Large Synoptic Survey Telescope

Observatory Sciences won the contract to produce the software that will control the pointing of the Large Synoptic Survey Telescope. This part of the LSST software is known as the Pointing Component. In June 2018, the Final Design Review of the Pointing Component was successfully completed following a meeting in Brighton attended by staff from the LSST project office in Tucson, Arizona as well as OSL staff and consultants. The LSST is one of the largest US federally funded projects in optical astronomy and OSL won the contract through an open tender process. The LSST telescope will conduct a 10-year survey of the sky that will deliver a 200 petabyte set of images and data and address some of the most pressing questions about the structure and evolution of the universe. Its 8.4-metre telescope uses a special three-mirror design, creating an exceptionally wide field of view, and has the ability to survey the entire sky in only three nights.
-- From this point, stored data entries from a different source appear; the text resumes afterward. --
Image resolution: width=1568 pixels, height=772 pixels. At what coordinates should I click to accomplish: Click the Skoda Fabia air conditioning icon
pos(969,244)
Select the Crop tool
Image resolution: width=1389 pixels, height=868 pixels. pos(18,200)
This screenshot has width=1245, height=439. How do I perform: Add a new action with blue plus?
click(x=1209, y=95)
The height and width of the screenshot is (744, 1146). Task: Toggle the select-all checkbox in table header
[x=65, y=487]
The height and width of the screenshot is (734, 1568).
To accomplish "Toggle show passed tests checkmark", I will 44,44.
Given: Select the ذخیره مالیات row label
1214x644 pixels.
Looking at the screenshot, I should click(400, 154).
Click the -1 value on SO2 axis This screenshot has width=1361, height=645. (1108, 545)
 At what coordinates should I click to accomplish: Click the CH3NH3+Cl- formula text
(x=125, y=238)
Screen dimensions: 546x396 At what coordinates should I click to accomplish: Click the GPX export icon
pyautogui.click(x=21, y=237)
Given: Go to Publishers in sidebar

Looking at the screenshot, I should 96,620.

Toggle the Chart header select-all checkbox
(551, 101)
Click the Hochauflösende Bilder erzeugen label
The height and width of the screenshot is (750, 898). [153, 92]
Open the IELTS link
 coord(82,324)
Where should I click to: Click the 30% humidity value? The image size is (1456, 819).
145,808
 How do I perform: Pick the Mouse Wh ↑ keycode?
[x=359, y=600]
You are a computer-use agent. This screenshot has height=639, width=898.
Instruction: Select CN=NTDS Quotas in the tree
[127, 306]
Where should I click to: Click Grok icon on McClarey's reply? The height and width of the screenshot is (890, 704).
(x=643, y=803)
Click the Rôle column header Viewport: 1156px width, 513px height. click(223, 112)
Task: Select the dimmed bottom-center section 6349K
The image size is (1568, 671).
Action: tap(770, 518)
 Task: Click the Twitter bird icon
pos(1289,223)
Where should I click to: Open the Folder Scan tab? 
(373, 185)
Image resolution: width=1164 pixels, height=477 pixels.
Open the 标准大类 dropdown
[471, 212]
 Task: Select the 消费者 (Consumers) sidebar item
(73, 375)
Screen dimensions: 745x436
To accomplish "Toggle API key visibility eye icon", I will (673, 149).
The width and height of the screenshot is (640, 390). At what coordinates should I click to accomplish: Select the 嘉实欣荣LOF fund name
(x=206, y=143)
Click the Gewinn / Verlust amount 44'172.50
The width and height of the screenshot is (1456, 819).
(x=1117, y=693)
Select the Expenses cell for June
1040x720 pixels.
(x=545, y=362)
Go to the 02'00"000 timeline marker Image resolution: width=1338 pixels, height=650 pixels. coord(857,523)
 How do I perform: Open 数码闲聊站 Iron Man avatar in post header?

The camera must produce data of extremely high quality with minimal downtime and maintenance, so has over three billion pixels of solid state detectors. More than 30 terabytes of data must be processed and stored each night which is producing the largest non-proprietary data set in the world. The 1.2m Auxiliary Telescope will be used to measure atmospheric transmission, which relates to how directly light is transmitting through the Earth’s atmosphere in a given spot, as opposed to being absorbed or scattered. This is then used to calculate a colour correction for light received by the main telescope. This telescope was donated to LSST and was previously known as Calypso when located at the Kitt Peak Observatory in Arizona. Following refurbishment, it is now being installed and commissioned at the LSST site at Cerro Pachon in Chile. OSL’s Pointing Component software will be able to control both the Main and Auxiliary LSST telescopes. They can be operated together so that the Auxiliary Telescope follows the pointing of the LSST Main telescope as closely as possible. Observatory Sciences has employed two of the world’s leading experts on telescope control systems as consultants for the LSST work: Pat Wallace and David Terrett, who both have extensive experience with such projects. Pat Wallace is the author of TCSpk, the definitive software package used for large telescope pointing and David Terrett has produced TPK, a C++ class library for telescope pointing, layered on TCSpk.